◆ **ИСХОДНЫЕ МАТЕРИАЛЫ**:
---------------
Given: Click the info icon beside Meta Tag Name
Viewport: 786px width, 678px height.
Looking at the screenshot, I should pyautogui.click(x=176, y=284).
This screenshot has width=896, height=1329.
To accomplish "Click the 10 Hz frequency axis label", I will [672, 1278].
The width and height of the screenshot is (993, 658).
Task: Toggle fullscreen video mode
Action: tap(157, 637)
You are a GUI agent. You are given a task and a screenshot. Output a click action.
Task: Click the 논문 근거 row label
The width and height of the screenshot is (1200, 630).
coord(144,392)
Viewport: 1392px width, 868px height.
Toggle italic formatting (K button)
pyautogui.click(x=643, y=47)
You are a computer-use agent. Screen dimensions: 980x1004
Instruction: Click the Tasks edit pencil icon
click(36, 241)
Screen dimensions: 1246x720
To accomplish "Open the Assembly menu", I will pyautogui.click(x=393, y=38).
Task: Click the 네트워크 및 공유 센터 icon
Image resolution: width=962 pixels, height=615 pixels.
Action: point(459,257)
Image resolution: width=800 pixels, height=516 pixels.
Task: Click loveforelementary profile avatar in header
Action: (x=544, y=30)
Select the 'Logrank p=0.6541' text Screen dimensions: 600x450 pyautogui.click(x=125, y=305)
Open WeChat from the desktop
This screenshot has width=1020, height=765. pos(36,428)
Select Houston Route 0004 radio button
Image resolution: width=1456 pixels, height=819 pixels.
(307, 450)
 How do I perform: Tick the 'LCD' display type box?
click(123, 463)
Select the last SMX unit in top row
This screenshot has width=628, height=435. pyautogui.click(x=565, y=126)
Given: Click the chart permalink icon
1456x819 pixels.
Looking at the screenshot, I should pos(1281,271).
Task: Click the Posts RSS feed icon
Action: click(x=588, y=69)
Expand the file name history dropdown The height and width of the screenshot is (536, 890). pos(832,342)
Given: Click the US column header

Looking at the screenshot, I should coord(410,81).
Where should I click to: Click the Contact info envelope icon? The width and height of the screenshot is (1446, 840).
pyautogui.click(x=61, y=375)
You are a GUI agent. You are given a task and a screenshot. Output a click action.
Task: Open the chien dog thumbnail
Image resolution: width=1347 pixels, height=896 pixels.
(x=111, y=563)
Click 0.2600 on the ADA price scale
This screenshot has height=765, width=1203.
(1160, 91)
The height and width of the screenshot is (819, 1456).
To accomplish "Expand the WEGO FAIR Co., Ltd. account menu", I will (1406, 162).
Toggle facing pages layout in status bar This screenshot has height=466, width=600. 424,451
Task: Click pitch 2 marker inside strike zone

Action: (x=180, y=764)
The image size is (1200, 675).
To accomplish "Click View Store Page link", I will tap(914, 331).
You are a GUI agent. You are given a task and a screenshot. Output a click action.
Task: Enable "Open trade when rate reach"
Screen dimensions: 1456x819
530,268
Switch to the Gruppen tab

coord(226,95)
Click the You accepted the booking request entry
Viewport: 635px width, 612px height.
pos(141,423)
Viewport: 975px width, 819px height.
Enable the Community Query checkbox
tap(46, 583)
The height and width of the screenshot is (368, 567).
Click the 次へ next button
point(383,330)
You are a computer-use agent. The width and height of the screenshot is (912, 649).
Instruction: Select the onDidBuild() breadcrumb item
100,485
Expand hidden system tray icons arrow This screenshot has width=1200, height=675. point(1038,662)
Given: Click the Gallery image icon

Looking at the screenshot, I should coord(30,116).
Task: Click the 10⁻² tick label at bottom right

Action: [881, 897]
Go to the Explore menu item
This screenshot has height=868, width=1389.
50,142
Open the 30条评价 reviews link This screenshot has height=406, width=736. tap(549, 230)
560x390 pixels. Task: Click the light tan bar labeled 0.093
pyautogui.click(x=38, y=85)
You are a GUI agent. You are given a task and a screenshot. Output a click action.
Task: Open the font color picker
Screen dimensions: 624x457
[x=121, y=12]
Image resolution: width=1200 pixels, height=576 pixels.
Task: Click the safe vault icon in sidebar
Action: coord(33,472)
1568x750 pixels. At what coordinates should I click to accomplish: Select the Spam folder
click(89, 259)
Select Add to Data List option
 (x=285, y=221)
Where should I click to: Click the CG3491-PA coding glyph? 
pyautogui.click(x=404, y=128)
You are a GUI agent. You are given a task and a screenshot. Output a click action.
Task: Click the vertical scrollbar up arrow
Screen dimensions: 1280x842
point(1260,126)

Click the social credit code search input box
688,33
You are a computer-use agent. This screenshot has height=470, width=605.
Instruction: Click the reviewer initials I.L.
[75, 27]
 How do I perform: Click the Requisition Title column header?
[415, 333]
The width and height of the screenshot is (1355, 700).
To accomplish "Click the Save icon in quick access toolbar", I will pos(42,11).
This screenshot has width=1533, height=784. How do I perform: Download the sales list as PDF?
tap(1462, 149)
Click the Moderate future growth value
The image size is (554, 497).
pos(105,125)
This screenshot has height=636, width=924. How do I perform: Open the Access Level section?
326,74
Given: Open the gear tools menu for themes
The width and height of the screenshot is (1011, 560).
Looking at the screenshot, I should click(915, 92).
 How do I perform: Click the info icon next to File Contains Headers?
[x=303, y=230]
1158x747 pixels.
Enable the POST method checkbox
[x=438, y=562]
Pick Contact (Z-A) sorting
---------------
Приведите все строки выше заново, заменив «Viewport» на «Window». Все остальное в строках оставьте без изменений.

◆ **ВЫПОЛНЕННОЕ ЗАДАНИЕ**:
Given: Click the info icon beside Meta Tag Name
Window: 786px width, 678px height.
Looking at the screenshot, I should pyautogui.click(x=176, y=284).
This screenshot has width=896, height=1329.
To accomplish "Click the 10 Hz frequency axis label", I will [672, 1278].
The width and height of the screenshot is (993, 658).
Task: Toggle fullscreen video mode
Action: tap(157, 637)
You are a GUI agent. You are given a task and a screenshot. Output a click action.
Task: Click the 논문 근거 row label
The width and height of the screenshot is (1200, 630).
coord(144,392)
Window: 1392px width, 868px height.
Toggle italic formatting (K button)
pyautogui.click(x=643, y=47)
You are a computer-use agent. Screen dimensions: 980x1004
Instruction: Click the Tasks edit pencil icon
click(36, 241)
Screen dimensions: 1246x720
To accomplish "Open the Assembly menu", I will pyautogui.click(x=393, y=38).
Task: Click the 네트워크 및 공유 센터 icon
Image resolution: width=962 pixels, height=615 pixels.
Action: point(459,257)
Image resolution: width=800 pixels, height=516 pixels.
Task: Click loveforelementary profile avatar in header
Action: (x=544, y=30)
Select the 'Logrank p=0.6541' text Screen dimensions: 600x450 pyautogui.click(x=125, y=305)
Open WeChat from the desktop
This screenshot has width=1020, height=765. pos(36,428)
Select Houston Route 0004 radio button
Image resolution: width=1456 pixels, height=819 pixels.
(307, 450)
 How do I perform: Tick the 'LCD' display type box?
click(123, 463)
Select the last SMX unit in top row
This screenshot has width=628, height=435. pyautogui.click(x=565, y=126)
Given: Click the chart permalink icon
1456x819 pixels.
Looking at the screenshot, I should pos(1281,271).
Task: Click the Posts RSS feed icon
Action: click(x=588, y=69)
Expand the file name history dropdown The height and width of the screenshot is (536, 890). pos(832,342)
Given: Click the US column header

Looking at the screenshot, I should coord(410,81).
Where should I click to: Click the Contact info envelope icon? The width and height of the screenshot is (1446, 840).
pyautogui.click(x=61, y=375)
You are a GUI agent. You are given a task and a screenshot. Output a click action.
Task: Open the chien dog thumbnail
Image resolution: width=1347 pixels, height=896 pixels.
(x=111, y=563)
Click 0.2600 on the ADA price scale
This screenshot has height=765, width=1203.
(1160, 91)
The height and width of the screenshot is (819, 1456).
To accomplish "Expand the WEGO FAIR Co., Ltd. account menu", I will (1406, 162).
Toggle facing pages layout in status bar This screenshot has height=466, width=600. 424,451
Task: Click pitch 2 marker inside strike zone

Action: (x=180, y=764)
The image size is (1200, 675).
To accomplish "Click View Store Page link", I will tap(914, 331).
You are a GUI agent. You are given a task and a screenshot. Output a click action.
Task: Enable "Open trade when rate reach"
Screen dimensions: 1456x819
530,268
Switch to the Gruppen tab

coord(226,95)
Click the You accepted the booking request entry
Window: 635px width, 612px height.
pos(141,423)
Window: 975px width, 819px height.
Enable the Community Query checkbox
tap(46, 583)
The height and width of the screenshot is (368, 567).
Click the 次へ next button
point(383,330)
You are a computer-use agent. The width and height of the screenshot is (912, 649).
Instruction: Select the onDidBuild() breadcrumb item
100,485
Expand hidden system tray icons arrow This screenshot has width=1200, height=675. point(1038,662)
Given: Click the Gallery image icon

Looking at the screenshot, I should coord(30,116).
Task: Click the 10⁻² tick label at bottom right

Action: [881, 897]
Go to the Explore menu item
This screenshot has height=868, width=1389.
50,142
Open the 30条评价 reviews link This screenshot has height=406, width=736. tap(549, 230)
560x390 pixels. Task: Click the light tan bar labeled 0.093
pyautogui.click(x=38, y=85)
You are a GUI agent. You are given a task and a screenshot. Output a click action.
Task: Open the font color picker
Screen dimensions: 624x457
[x=121, y=12]
Image resolution: width=1200 pixels, height=576 pixels.
Task: Click the safe vault icon in sidebar
Action: coord(33,472)
1568x750 pixels. At what coordinates should I click to accomplish: Select the Spam folder
click(89, 259)
Select Add to Data List option
 (x=285, y=221)
Where should I click to: Click the CG3491-PA coding glyph? 
pyautogui.click(x=404, y=128)
You are a GUI agent. You are given a task and a screenshot. Output a click action.
Task: Click the vertical scrollbar up arrow
Screen dimensions: 1280x842
point(1260,126)

Click the social credit code search input box
688,33
You are a computer-use agent. This screenshot has height=470, width=605.
Instruction: Click the reviewer initials I.L.
[75, 27]
 How do I perform: Click the Requisition Title column header?
[415, 333]
The width and height of the screenshot is (1355, 700).
To accomplish "Click the Save icon in quick access toolbar", I will pos(42,11).
This screenshot has width=1533, height=784. How do I perform: Download the sales list as PDF?
tap(1462, 149)
Click the Moderate future growth value
The image size is (554, 497).
pos(105,125)
This screenshot has height=636, width=924. How do I perform: Open the Access Level section?
326,74
Given: Open the gear tools menu for themes
The width and height of the screenshot is (1011, 560).
Looking at the screenshot, I should click(915, 92).
 How do I perform: Click the info icon next to File Contains Headers?
[x=303, y=230]
1158x747 pixels.
Enable the POST method checkbox
[x=438, y=562]
Pick Contact (Z-A) sorting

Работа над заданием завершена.